Tested this kernel by <<<1, 1024>>>, the output(value of *addr) was 1024; tested by <<<2, 1024>>>, the output was 1025. There was No "Error..." output in both cases.

Helped by Cuda atomics change flag, I've implemented the kernel as:

__global__ void floatAddLockFence(float* addr, volatile int* lock) {
    bool goon = true;
    while (goon) {
        if (atomicCAS((int*)lock, 0, 1) == 0) {
            *addr += 1; //critical task

//          int lockValue = atomicExch((int*)lock, 0);
//          if (lockValue != 1) {
//              printf("Error in <%d, %d> \n", blockIdx.x, threadIdx.x);
//          }

            *lock = 0;
            __threadfence();

            goon = false;
        }
    }
}

The output was 1024 in <<<1, 1024>>> case and 2048 in <<<2, 1024>>> case.

The test code in gist

It is supposed that atomic operation on global variable lock is atomic across all blocks, why floatAddLockExch failed in multi-block case? How __threadfence() solved the problem?

Solution

The reason the __threadfence() makes a difference is not due to the lock mechanism itself, but the effect on the handling of *addr.

The lock mechanism is working in the multiblock case in that it is still serializing thread updates to the *addr variable, but the *addr variable handling is being affected by L1 cache activity. Threads within the same threadblock are guaranteed to have a consistent view of the L1 cache contents. Threads across separate blocks are not, because those blocks may be located on separate SMs, and separate SMs also have separate L1 cache.

The __threadfence() makes this update of the *addr visible to all blocks. You might also be able to witness the same effect if you used your first (failing) test, but changed the kernel prototype decoration of float *addr to volatile float *addr. The volatile keyword generally causes bypassing of the L1 cache.

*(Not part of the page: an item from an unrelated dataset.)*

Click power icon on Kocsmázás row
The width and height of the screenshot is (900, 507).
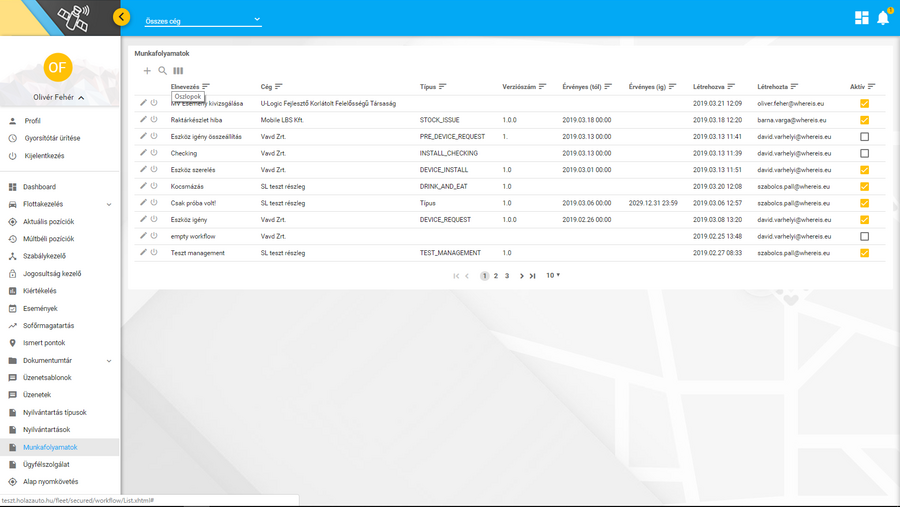pos(154,186)
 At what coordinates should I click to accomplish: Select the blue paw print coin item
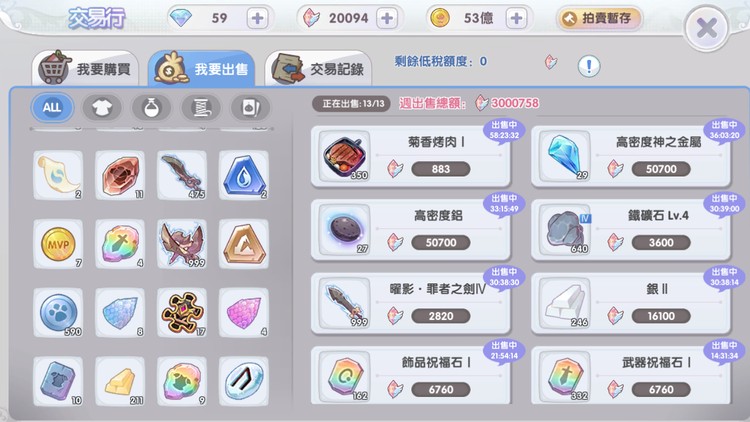pos(58,313)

CUDA has recently introduced a libcu++ library that emulates parts of the "standard" C++ libraries.

One of the functionalities available so far is semaphores.

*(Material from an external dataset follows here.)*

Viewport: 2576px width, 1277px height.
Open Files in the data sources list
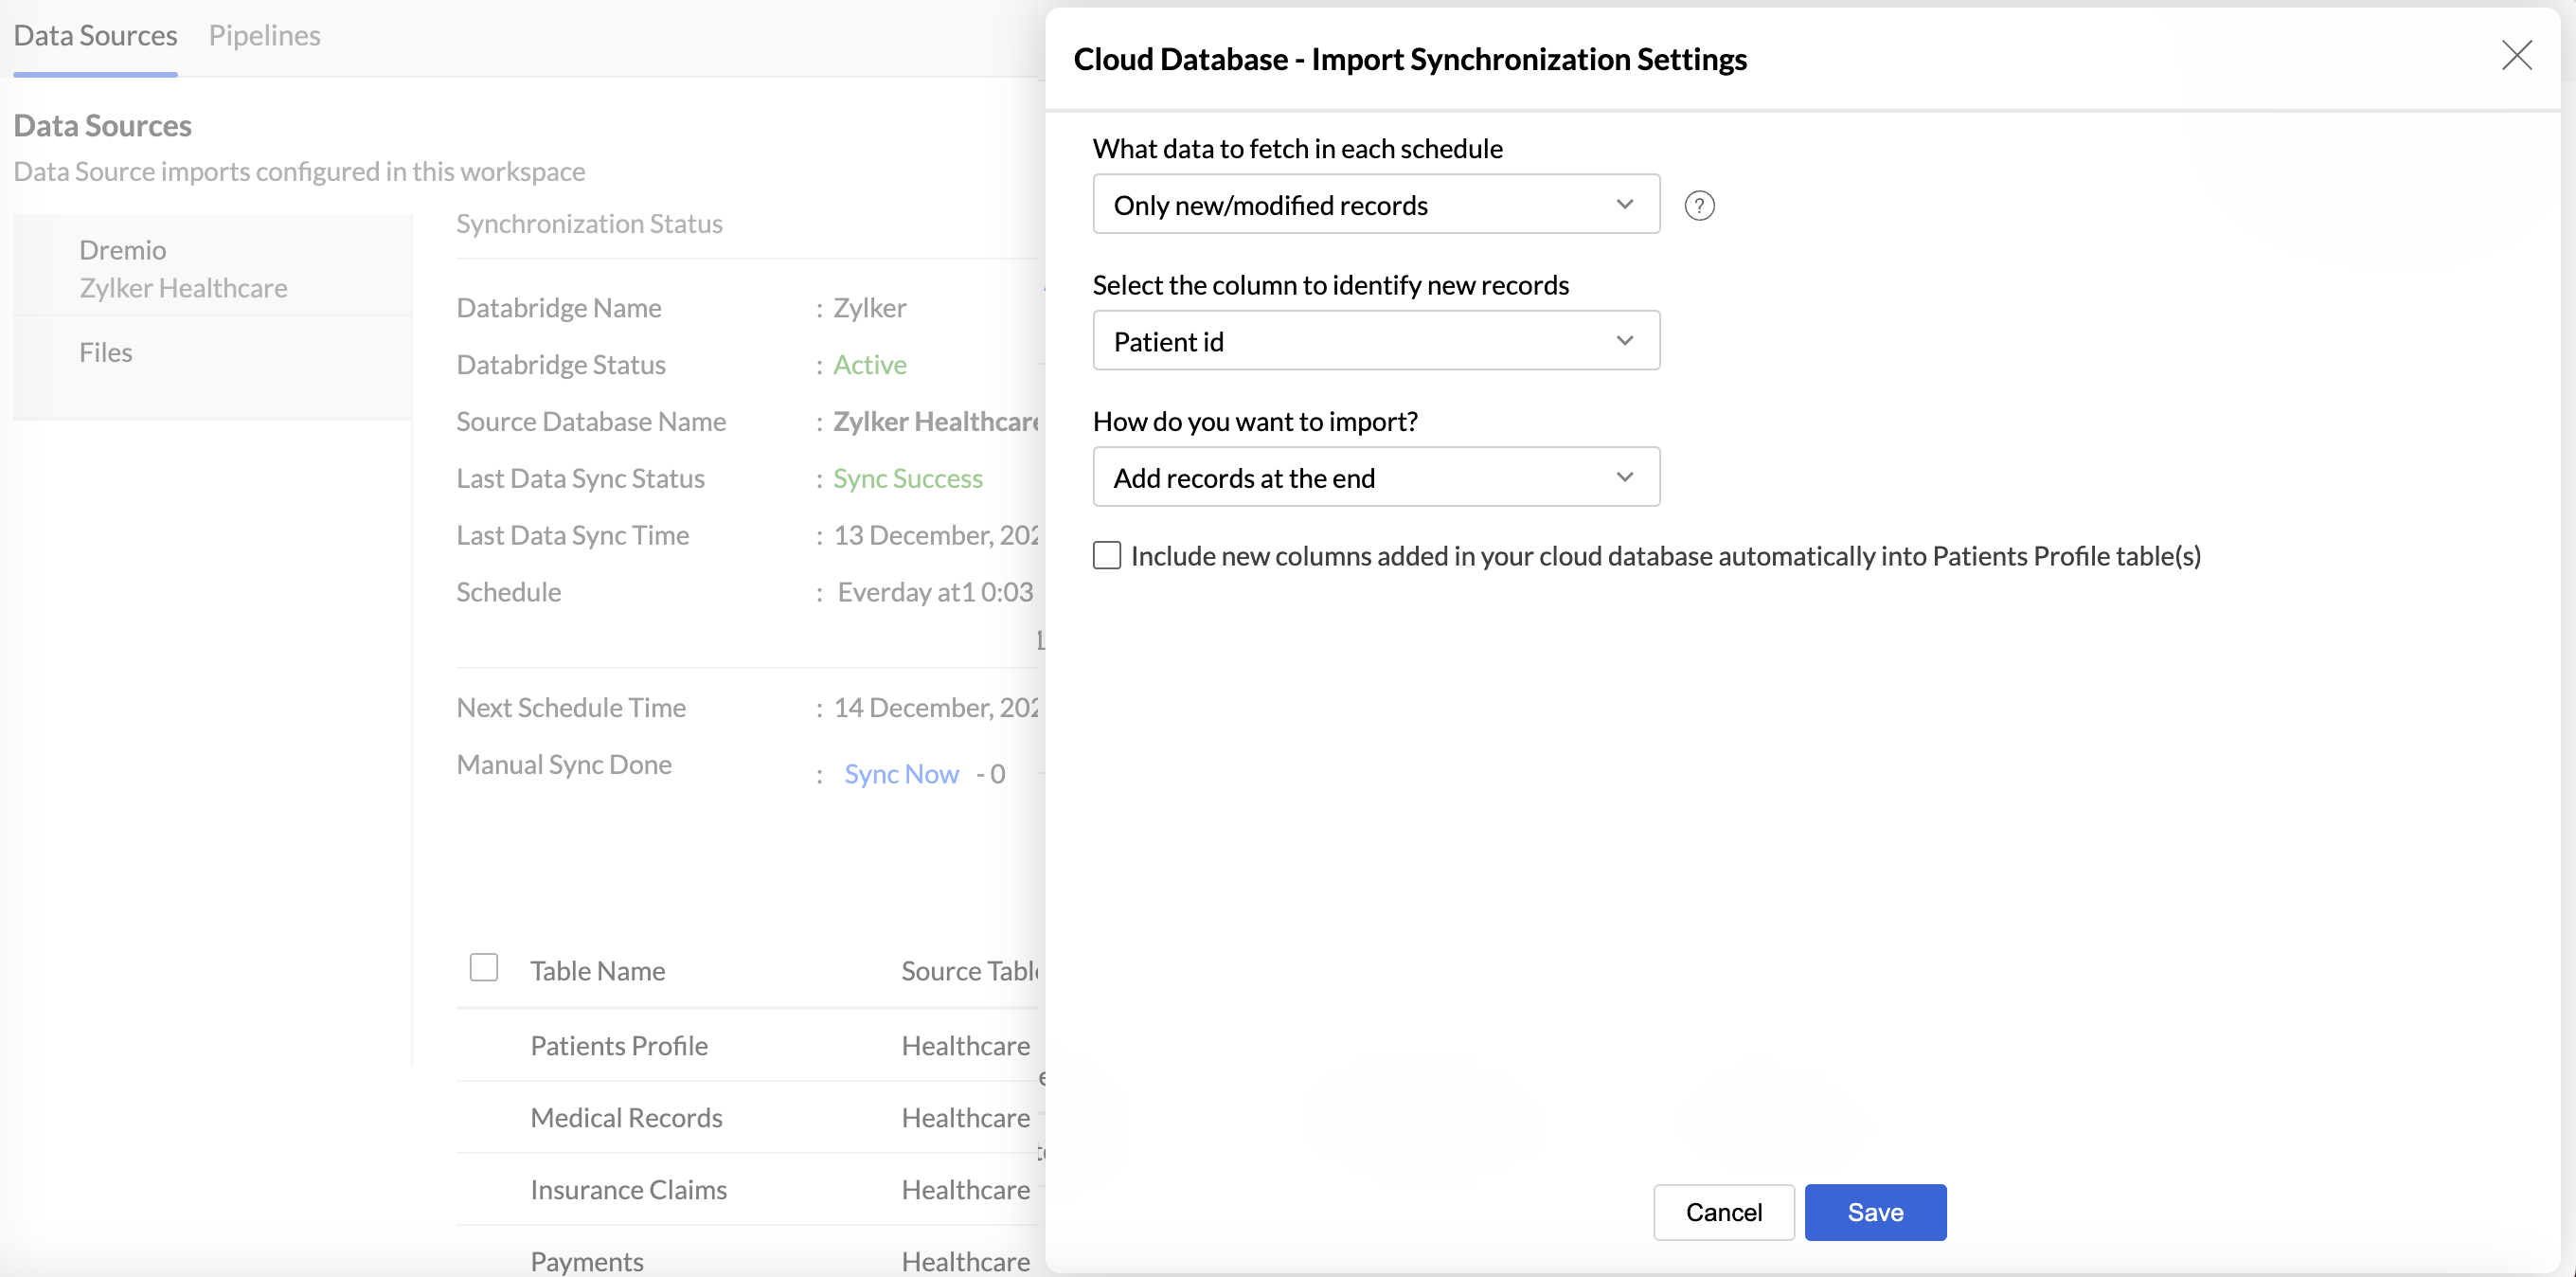click(x=106, y=352)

The following can be a libcu++ method to achieve a "critical section":

$ cat t1941.cu
#include <cuda/semaphore>
#include <iostream>
#include <cstdio>
 
__device__ cuda::binary_semaphore<cuda::thread_scope_device> s(1);
 
__global__ void k(volatile int *d){
 
  s.acquire();
  int test = *d;
  printf("block: %d, thread: %d, test: %d\n", blockIdx.x, threadIdx.x, test);
  test += 1;
  *d = test;
  __threadfence();
  s.release();
}
 
 
int main(){
 
  int *d;
  int h;
  cudaMalloc(&d, sizeof(d[0]));
  cudaMemset(d, 0, sizeof(d[0]));
  k<<<2,2>>>(d);
  cudaMemcpy(&h, d, sizeof(d[0]), cudaMemcpyDeviceToHost);
  std::cout << "d = " << h << std::endl;
}
$ nvcc -o t1941 t1941.cu -arch=sm_70
$ ./t1941
block: 0, thread: 0, test: 0
block: 0, thread: 1, test: 1
block: 1, thread: 0, test: 2
block: 1, thread: 1, test: 3
d = 4
$

A few notes on the above example.

it will require a volta or newer device, be sure to compile for the architecture to match your GPU (cc7.0 or newer)
it will require CUDA 11.3 or newer
the dynamic initialization of the __device__ variable only happens once, which is sufficient for this example. If you intend to use the semaphore repeatedly, for perhaps several kernel launches, then it will be necessary to re-initialize the device variable, perhaps using cudaMemcpyToSymbol().